Assignment: Check every line of the data below for the word "button". Copy the ones that have it.

Records from a data source:

* * * *

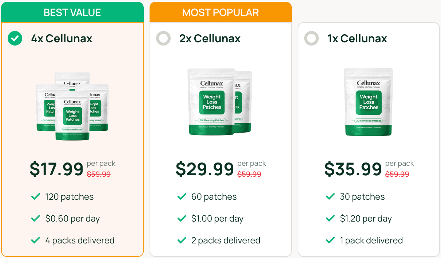Click the $17.99 price label
This screenshot has height=258, width=441.
(x=56, y=168)
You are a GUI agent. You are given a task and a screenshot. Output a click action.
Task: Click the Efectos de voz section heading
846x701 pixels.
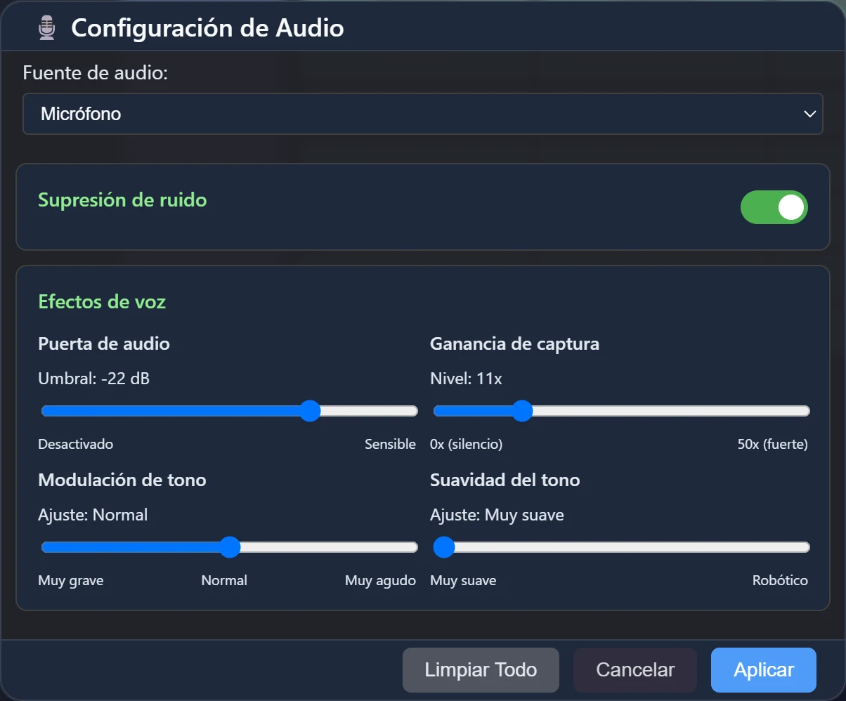(x=101, y=301)
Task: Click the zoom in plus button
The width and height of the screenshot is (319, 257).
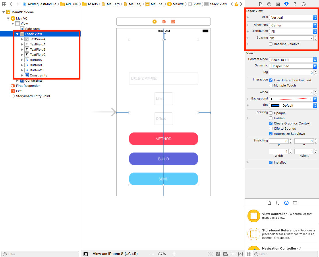Action: [174, 254]
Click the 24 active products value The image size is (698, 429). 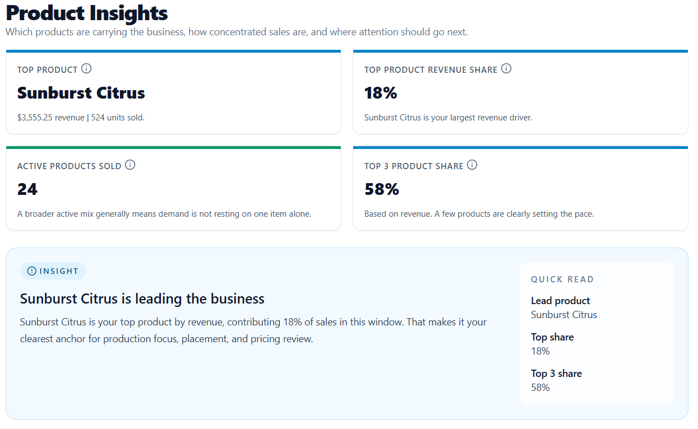27,189
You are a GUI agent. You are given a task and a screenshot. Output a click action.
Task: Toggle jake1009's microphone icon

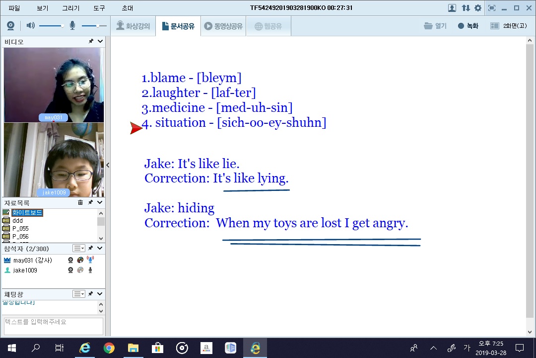pyautogui.click(x=90, y=270)
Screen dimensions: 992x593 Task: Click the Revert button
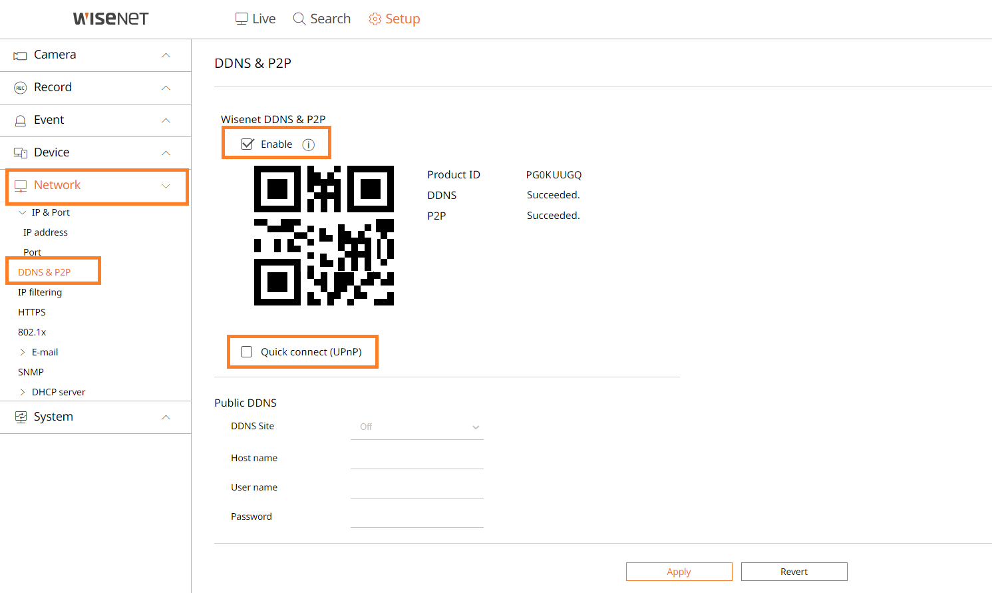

* * * *

Result below:
Task: Click the zoom in plus button
Screen dimensions: 992x593 Task: Click the Revert button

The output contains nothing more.